• WORK INSTRUCTIONS
Lines before the one containing "nömad (730, 1299)" are left out. Retype that line and the rest through the end of the material exactly.

Start of Block

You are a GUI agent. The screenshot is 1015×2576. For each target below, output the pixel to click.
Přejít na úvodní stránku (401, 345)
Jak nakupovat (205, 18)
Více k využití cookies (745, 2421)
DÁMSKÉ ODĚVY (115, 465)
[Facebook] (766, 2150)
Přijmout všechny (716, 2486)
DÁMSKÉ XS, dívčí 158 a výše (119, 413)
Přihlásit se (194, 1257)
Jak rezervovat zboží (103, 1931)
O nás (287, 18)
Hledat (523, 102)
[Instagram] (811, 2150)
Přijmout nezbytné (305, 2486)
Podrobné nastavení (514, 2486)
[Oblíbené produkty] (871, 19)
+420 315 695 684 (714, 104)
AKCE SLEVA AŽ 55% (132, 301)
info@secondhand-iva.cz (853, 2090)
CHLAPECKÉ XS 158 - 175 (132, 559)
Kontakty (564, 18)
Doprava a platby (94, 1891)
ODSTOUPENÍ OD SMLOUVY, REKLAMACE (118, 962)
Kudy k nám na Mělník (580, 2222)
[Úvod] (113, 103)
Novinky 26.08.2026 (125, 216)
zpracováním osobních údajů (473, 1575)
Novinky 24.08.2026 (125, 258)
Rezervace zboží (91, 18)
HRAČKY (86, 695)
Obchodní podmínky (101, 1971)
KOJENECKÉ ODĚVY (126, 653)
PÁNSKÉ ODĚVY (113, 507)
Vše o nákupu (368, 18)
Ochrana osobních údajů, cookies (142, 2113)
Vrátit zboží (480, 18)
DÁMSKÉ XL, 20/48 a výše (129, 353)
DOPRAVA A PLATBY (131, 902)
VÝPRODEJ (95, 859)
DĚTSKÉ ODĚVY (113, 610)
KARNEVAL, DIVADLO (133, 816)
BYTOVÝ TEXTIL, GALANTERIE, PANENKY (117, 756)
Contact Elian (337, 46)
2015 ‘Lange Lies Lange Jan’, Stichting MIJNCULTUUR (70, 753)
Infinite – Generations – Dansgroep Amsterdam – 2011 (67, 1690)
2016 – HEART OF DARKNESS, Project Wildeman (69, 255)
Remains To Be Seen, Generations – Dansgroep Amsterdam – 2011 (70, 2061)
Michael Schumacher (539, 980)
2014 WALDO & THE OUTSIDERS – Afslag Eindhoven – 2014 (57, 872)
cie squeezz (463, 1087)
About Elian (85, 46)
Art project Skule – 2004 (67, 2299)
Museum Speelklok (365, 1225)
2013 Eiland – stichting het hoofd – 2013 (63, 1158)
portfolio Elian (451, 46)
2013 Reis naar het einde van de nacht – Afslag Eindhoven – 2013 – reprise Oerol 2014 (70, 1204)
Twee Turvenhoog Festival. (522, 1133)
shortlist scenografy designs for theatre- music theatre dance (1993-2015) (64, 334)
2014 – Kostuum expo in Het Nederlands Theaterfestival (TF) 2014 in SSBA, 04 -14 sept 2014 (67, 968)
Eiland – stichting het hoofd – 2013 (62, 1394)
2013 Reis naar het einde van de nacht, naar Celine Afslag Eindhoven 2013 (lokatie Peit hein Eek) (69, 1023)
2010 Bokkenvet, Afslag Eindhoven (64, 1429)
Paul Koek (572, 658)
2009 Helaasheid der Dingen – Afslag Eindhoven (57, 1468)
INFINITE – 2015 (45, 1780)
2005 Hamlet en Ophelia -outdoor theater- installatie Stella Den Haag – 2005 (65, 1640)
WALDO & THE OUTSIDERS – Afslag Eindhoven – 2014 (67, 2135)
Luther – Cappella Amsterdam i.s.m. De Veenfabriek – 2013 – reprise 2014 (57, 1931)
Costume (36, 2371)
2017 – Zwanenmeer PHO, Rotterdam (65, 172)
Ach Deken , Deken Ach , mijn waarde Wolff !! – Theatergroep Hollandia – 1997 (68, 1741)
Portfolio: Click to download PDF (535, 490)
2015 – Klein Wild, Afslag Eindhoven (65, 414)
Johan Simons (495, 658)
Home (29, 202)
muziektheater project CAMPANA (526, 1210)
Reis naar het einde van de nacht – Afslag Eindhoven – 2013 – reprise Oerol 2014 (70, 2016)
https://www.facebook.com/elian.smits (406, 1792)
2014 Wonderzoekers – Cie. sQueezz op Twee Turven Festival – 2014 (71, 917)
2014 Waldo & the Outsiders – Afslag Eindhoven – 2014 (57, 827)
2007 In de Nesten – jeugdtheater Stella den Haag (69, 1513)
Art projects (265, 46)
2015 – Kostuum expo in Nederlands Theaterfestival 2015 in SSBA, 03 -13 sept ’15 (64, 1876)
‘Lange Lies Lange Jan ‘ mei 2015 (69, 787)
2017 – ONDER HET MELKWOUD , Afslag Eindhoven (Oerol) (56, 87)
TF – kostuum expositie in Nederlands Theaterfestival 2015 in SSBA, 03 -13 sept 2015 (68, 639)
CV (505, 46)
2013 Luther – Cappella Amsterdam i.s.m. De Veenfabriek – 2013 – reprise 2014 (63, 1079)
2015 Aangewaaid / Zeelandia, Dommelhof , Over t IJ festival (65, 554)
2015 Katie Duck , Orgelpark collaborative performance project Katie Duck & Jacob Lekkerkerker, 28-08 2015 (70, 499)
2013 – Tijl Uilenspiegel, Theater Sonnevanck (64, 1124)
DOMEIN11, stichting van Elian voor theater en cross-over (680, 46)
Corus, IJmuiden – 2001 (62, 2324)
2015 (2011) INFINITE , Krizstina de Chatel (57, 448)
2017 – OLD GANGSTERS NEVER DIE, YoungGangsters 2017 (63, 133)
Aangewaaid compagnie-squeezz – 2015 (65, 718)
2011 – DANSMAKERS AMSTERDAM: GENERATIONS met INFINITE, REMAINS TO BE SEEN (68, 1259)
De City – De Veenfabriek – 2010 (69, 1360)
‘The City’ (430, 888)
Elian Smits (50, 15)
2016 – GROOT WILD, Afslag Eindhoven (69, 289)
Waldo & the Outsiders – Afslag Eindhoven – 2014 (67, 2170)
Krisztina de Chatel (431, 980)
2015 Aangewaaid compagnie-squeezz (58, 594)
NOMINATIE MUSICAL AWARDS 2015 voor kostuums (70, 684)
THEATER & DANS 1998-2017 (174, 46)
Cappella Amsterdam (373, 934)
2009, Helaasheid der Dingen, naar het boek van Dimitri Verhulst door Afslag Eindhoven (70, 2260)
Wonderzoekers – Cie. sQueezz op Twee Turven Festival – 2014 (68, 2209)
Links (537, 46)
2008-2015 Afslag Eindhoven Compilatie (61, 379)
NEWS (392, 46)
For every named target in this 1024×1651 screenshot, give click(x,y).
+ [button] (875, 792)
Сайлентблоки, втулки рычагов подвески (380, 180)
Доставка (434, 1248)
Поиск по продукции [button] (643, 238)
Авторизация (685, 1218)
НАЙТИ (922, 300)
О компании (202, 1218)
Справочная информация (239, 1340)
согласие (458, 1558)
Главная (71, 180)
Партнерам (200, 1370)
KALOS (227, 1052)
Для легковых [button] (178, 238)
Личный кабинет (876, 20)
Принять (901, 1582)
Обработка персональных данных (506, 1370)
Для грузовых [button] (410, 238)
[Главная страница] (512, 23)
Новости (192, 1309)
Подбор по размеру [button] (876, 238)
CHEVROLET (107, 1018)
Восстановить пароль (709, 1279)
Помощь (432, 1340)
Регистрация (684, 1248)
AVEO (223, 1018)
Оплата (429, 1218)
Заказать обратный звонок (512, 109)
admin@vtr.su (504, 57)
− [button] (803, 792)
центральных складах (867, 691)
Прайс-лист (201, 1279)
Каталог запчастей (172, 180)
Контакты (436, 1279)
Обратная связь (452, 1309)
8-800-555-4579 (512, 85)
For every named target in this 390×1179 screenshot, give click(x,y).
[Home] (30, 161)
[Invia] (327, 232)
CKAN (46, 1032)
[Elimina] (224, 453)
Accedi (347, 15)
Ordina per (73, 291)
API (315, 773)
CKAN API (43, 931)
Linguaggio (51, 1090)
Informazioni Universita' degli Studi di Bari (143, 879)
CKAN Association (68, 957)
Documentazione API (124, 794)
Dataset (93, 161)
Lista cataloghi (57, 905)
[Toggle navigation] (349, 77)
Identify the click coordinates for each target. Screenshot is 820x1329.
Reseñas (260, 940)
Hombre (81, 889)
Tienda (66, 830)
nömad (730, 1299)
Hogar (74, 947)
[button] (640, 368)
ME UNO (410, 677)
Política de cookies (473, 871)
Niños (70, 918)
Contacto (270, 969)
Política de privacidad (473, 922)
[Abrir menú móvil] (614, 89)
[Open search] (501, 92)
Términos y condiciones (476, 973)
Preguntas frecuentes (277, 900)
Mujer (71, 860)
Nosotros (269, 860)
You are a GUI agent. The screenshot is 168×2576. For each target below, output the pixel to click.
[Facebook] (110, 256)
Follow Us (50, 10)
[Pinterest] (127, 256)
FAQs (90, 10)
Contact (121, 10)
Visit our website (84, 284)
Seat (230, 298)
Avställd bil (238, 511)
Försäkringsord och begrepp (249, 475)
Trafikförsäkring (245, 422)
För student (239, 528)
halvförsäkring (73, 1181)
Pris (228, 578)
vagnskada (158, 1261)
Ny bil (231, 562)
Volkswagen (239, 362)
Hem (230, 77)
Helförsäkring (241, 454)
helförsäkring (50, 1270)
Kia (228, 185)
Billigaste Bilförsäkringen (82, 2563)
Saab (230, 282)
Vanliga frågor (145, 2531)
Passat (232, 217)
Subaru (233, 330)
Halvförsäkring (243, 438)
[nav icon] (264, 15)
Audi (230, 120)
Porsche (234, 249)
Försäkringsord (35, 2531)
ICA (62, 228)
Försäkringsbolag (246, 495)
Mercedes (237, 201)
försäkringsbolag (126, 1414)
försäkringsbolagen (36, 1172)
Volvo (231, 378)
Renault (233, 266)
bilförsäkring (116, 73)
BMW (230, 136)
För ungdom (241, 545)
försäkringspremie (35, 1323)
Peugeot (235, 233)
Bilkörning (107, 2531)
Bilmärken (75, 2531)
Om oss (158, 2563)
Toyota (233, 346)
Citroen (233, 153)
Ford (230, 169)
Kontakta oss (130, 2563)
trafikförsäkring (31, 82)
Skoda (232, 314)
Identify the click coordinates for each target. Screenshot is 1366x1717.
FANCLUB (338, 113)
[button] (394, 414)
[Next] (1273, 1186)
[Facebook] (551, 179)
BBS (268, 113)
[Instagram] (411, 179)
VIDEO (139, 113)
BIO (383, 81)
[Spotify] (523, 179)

End of Block

• PROBLEM SOLUTION
nömad (730, 1299)
Hogar (74, 947)
[button] (640, 368)
ME UNO (410, 677)
Política de cookies (473, 871)
Niños (70, 918)
Contacto (270, 969)
Política de privacidad (473, 922)
[Abrir menú móvil] (614, 89)
[Open search] (501, 92)
Términos y condiciones (476, 973)
Preguntas frecuentes (277, 900)
Mujer (71, 860)
Nosotros (269, 860)
You are a GUI agent. The screenshot is 168×2576. For each target below, output the pixel to click.
[Facebook] (110, 256)
Follow Us (50, 10)
[Pinterest] (127, 256)
FAQs (90, 10)
Contact (121, 10)
Visit our website (84, 284)
Seat (230, 298)
Avställd bil (238, 511)
Försäkringsord och begrepp (249, 475)
Trafikförsäkring (245, 422)
För student (239, 528)
halvförsäkring (73, 1181)
Pris (228, 578)
vagnskada (158, 1261)
Ny bil (231, 562)
Volkswagen (239, 362)
Hem (230, 77)
Helförsäkring (241, 454)
helförsäkring (50, 1270)
Kia (228, 185)
Billigaste Bilförsäkringen (82, 2563)
Saab (230, 282)
Vanliga frågor (145, 2531)
Passat (232, 217)
Subaru (233, 330)
Halvförsäkring (243, 438)
[nav icon] (264, 15)
Audi (230, 120)
Porsche (234, 249)
Försäkringsord (35, 2531)
ICA (62, 228)
Försäkringsbolag (246, 495)
Mercedes (237, 201)
försäkringsbolag (126, 1414)
försäkringsbolagen (36, 1172)
Volvo (231, 378)
Renault (233, 266)
bilförsäkring (116, 73)
BMW (230, 136)
För ungdom (241, 545)
försäkringspremie (35, 1323)
Peugeot (235, 233)
Bilkörning (107, 2531)
Bilmärken (75, 2531)
Om oss (158, 2563)
Toyota (233, 346)
Citroen (233, 153)
Ford (230, 169)
Kontakta oss (130, 2563)
trafikförsäkring (31, 82)
Skoda (232, 314)
Identify the click coordinates for each target. Screenshot is 1366x1717.
FANCLUB (338, 113)
[button] (394, 414)
[Next] (1273, 1186)
[Facebook] (551, 179)
BBS (268, 113)
[Instagram] (411, 179)
VIDEO (139, 113)
BIO (383, 81)
[Spotify] (523, 179)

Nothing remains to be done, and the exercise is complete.